SanJoaquinRider said:


> I'm going to try riding the monorail in Las Vegas this weekend.
> Meeting a friend at the Wynn Hotel and Casino, which seems to be about 1/4 mile from the nearest monorail stop.
> 
> Which stop has the best/free parking?
> ...


Back on topic... unless you're going to/from either the Hilton or the convention center, I wouldn't suggest bothering with the monorail. It's expensive, and generally slow and inconvenient. Parking is free at all of the hotels, and the strip is walkable.


----------



## GG-1 (Jan 30, 2010)

sechs said:


> SanJoaquinRider said:
> 
> 
> > I'm going to try riding the monorail in Las Vegas this weekend.
> ...


Aloha

I would like to know your description of "Walkable" Yes there ae good sidewalks, but some of the parking lots are a mile across. Some of the Convention centers are almost a mile under roof. I would also appreciate your definition of "generally slow". When 10,000 people are going to a facility at the same time people will be standing so it cannot accelerate so fast that people fall, whatever that speed is.
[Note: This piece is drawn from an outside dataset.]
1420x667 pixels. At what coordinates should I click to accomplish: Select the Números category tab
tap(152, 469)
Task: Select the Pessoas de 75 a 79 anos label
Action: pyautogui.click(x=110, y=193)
Yes its location is inconvenient, but that came about by the Hotel Corporations decisions. If it had run down the center of the strip, as it should have, in my opinion, Hotels that did not invest in the project would have benefited. Secondly Some of the hotels were concerned about their casino's and fancy fronts being blocked.

And remember the Taxis blocked much of the smart route, fearing loss of business. If just 100 people took the monorail from the Airport instead of a taxi the taxi's would loose about $700 per flight in & out of McCarrin Airport.


----------



## the_traveler (Jan 30, 2010)

I agree with what Eric said. I would not call the Strip walkable!

True there is a sidewalk all along the Strip. I would cross the Strip to go from MGM to New York, New York or from Bally's to Bellagio. However, if it's 110º (or if is is "only" 70º), I would not want to walk from Luxor to Treasure Island! 

I forget the length of the Strip, but IIRC from the southern most casino to the northern most casino is something like over 5 miles! And that doesn't include the downtown casinos - which are a few miles from the north end of the Strip!


----------



## sechs (Jan 31, 2010)

Maybe you folks just need to get out more. I've gone from Mandalay Bay as far as Wynn without using a taxi or a bus or the monorail; that's only about two miles.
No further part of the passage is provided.